Un publicitario es un vendedor, le guste o no, pero bien es cierto que es más que eso. Un publicitario es un comunicador, pero también es verdad que es más que eso. De ambos oficios participan todos los publicitarios, no sólo los creativos, pues todos ellos (incluidos planificadores, ejecutivos, supervisores, investigadores, etc.) contribuyen desde su plano a la elaboración y a la buena marcha de una acción comunicativa (la mayor parte de las veces con fines comerciales), asumiendo funciones y elaborando instrumentos específicamente publicitarios (el briefing, la estrategia, el plan de medios…). Aunque el protagonismo de los creativos adquirió, con gran probabilidad como un efecto colateral de la “revolución creativa”, unas dimensiones que han contribuido a la confusión de identidad, que nos estamos refiriendo.

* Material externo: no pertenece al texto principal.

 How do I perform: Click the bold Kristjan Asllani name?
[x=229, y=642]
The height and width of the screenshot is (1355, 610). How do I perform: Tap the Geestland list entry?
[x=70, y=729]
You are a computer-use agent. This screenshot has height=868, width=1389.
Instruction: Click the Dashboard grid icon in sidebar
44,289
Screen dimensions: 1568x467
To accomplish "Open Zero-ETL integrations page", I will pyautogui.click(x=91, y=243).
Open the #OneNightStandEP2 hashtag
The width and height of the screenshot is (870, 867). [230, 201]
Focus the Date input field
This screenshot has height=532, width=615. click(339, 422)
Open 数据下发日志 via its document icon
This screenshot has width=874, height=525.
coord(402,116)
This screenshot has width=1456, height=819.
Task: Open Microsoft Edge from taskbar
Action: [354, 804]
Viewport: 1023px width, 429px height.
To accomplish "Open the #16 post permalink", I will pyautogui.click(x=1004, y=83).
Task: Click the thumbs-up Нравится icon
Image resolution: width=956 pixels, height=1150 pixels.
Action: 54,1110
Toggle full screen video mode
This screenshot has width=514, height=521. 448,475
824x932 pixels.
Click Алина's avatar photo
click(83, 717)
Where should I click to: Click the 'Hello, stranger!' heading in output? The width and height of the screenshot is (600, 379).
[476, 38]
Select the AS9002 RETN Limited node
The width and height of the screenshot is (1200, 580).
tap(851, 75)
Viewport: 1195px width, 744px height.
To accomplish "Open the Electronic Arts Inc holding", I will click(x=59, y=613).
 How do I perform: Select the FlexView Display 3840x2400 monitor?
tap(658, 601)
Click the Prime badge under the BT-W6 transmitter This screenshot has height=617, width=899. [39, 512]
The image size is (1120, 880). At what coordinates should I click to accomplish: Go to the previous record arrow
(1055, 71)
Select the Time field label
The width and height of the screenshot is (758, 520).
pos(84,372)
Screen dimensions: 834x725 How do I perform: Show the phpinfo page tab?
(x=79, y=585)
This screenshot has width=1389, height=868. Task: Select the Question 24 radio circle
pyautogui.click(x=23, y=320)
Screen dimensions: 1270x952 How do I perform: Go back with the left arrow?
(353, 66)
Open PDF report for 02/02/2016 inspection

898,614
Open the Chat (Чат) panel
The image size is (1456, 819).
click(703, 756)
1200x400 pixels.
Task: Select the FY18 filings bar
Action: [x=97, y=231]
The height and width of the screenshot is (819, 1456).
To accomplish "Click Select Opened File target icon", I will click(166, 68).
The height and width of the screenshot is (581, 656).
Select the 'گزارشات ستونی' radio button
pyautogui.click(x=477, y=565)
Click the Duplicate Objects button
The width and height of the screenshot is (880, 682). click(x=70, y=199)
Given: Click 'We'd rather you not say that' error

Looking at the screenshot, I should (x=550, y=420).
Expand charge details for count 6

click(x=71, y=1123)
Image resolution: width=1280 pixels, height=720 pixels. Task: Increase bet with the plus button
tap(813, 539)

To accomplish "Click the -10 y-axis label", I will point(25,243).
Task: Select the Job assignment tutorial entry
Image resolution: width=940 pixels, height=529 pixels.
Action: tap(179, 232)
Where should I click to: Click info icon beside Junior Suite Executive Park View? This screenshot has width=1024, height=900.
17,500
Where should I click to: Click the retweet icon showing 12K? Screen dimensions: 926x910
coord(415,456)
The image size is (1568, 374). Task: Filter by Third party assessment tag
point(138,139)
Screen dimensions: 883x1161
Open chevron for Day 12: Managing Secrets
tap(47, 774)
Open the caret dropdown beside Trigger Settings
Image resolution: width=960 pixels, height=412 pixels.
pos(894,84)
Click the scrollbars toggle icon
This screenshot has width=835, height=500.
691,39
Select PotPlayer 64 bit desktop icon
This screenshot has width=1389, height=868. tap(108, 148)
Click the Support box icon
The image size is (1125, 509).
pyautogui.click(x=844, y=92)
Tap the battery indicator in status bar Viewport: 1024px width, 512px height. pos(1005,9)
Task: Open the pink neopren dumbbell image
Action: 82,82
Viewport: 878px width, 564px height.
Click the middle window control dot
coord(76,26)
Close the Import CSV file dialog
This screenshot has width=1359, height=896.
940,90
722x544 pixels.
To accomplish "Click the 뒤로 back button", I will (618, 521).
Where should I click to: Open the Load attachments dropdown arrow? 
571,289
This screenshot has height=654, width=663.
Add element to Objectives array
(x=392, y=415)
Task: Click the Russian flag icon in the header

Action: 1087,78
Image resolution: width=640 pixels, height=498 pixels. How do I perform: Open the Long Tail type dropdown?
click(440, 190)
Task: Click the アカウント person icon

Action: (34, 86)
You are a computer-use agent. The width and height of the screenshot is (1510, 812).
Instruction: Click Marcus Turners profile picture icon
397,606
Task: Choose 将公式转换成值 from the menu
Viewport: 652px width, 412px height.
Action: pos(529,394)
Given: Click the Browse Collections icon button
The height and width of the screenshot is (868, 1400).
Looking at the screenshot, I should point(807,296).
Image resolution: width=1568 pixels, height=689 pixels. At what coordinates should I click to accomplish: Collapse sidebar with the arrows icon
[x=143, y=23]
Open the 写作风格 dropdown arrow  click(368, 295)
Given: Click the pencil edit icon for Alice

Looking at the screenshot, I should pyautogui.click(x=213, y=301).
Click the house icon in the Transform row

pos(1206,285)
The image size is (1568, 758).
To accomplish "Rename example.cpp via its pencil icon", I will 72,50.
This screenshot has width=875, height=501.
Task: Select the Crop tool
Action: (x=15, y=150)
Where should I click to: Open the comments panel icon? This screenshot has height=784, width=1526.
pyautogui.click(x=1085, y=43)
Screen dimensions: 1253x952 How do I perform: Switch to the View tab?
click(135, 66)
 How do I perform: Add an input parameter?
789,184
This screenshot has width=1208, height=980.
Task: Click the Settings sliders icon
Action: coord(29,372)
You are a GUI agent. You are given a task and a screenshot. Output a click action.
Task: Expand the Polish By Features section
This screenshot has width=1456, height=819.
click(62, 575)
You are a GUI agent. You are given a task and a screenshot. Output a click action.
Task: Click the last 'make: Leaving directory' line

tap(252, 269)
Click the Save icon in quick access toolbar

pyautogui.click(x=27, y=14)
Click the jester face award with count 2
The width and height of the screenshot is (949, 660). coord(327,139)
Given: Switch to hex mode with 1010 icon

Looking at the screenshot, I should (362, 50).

Hasta ahora hemos mantenido diferenciadas la función de producción de mercancías de la función publicitaria. No se puede seguir sosteniendo esta dicotomía porque una mercancía no es sólo una entidad material. La falsificación llega hoy día a un extremo de clonación de los productos de marca, porque se pretende apropiar no sólo de la dimensión material de la mercancía, también (y sobre todo) de su dimensión simbólica, de lo que la publicidad ha construido, con grandes inversiones de dinero, para esa marca. Más allá de su oficio de vendedor y de comunicador, un publicitario es, por tanto y sobre todo, un productor de símbolos.

Bibliografía

ASOCIACIÓN GENERAL DE EMPRESAS DE PUBLICIDAD: Diagnóstico para un nuevo milenio, Ediciones La Montaña, Granada, 2000.

EGUIZÁBAL, R.: «Arte menos publicidad: reflexiones al margen», Publifilia, núm. 2, Segovia, 1999.

QUALTER, T. H.: Publicidad y democracia en la sociedad de masas, Paidós, Barcelona, 1994.

STEEL, J.: Verdades, mentiras y publicidad, Eresma & Celeste, Madrid, 2000.